In/out container shared by the per-operator ComputeShape* shape-inference functions. Holds a name -> OptimTensor map, a name -> OptimSequence map and a domain -> opset_version map mirroring opset_import.

add_constraint(self, a: str, b: str) bool#

Records an equality constraint between two symbolic dimension names. The pair is canonicalised so (a, b) and (b, a) are stored only once, and a == a is dropped. Returns True when a new constraint was inserted, False otherwise.

add_less_equal_constraint(self, lhs: str, rhs: str) bool#

Records that the symbolic dimension lhs is less than or equal to the dimension expression rhs. lhs == rhs and empty operands are dropped. Returns True when a new constraint was inserted, False otherwise.

apply_inferred_shapes_to_graph(self, graph: onnx_light.onnx_py._onnxpyprotoop.GraphProto) None#

Writes the shape and element-type descriptors stored in self back into graph.output and graph.value_info.

apply_inferred_shapes_to_model(self, model: onnx_light.onnx_py._onnxpyprotoop.ModelProto) None#

Writes the shape and element-type descriptors stored in self back into model.graph.

check_inputs_available(self, node: onnx_light.onnx_py._onnxpyprotoop.NodeProto) None#

Raises ValueError if any non-empty input name declared by node is missing from self.

check_outputs_not_available(self, node: onnx_light.onnx_py._onnxpyprotoop.NodeProto) None#

Raises ValueError if any non-empty output name declared by node already has an entry in self.

clear(self) None#

Removes every entry (tensors, sequences and opset versions).

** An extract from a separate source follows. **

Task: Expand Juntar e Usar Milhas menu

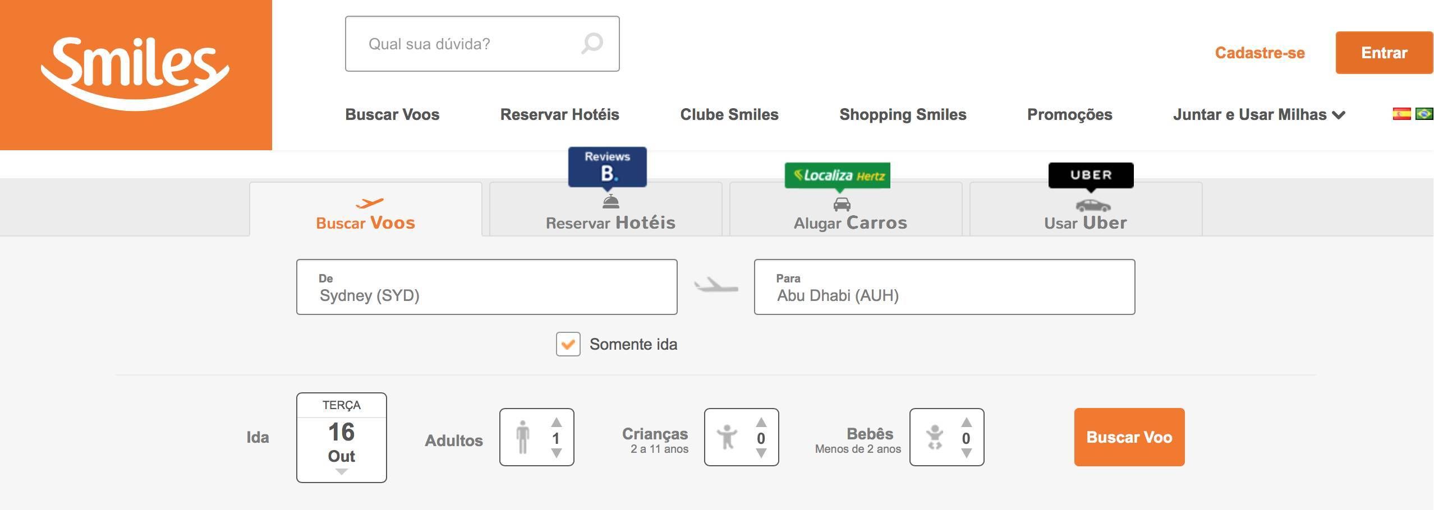Action: click(x=1259, y=114)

clear_custom_shape_inference_functions(self) None#

Removes every registered custom callback.

clear_events(self) None#

Empties the event log without otherwise touching the context.

compute_shape_graph(self, graph: onnx_light.onnx_py._onnxpyprotoop.GraphProto) None#

Seeds self from the initializers and inputs of graph and then runs compute_shape_node on every node in topological order.

compute_shape_model(self, model: onnx_light.onnx_py._onnxpyprotoop.ModelProto, prefill_with_value_info_output: bool = False) None#

Records every (domain, version) pair from model.opset_import in self and delegates to compute_shape_graph. When prefill_with_value_info_output is true, tensor descriptors from model.graph.value_info and model.graph.output are added as anchors and preferred when there is a non-conflicting choice at the end.

compute_shape_node(self, node: onnx_light.onnx_py._onnxpyprotoop.NodeProto) None#

Dispatches a single NodeProto to the matching per-operator ComputeShape* function and stores the resulting output tensor descriptors in self. The node’s input descriptors must already be present in self.

constraints(self) list#

Returns the list of recorded equality constraints as (lhs, rhs) tuples with lhs < rhs.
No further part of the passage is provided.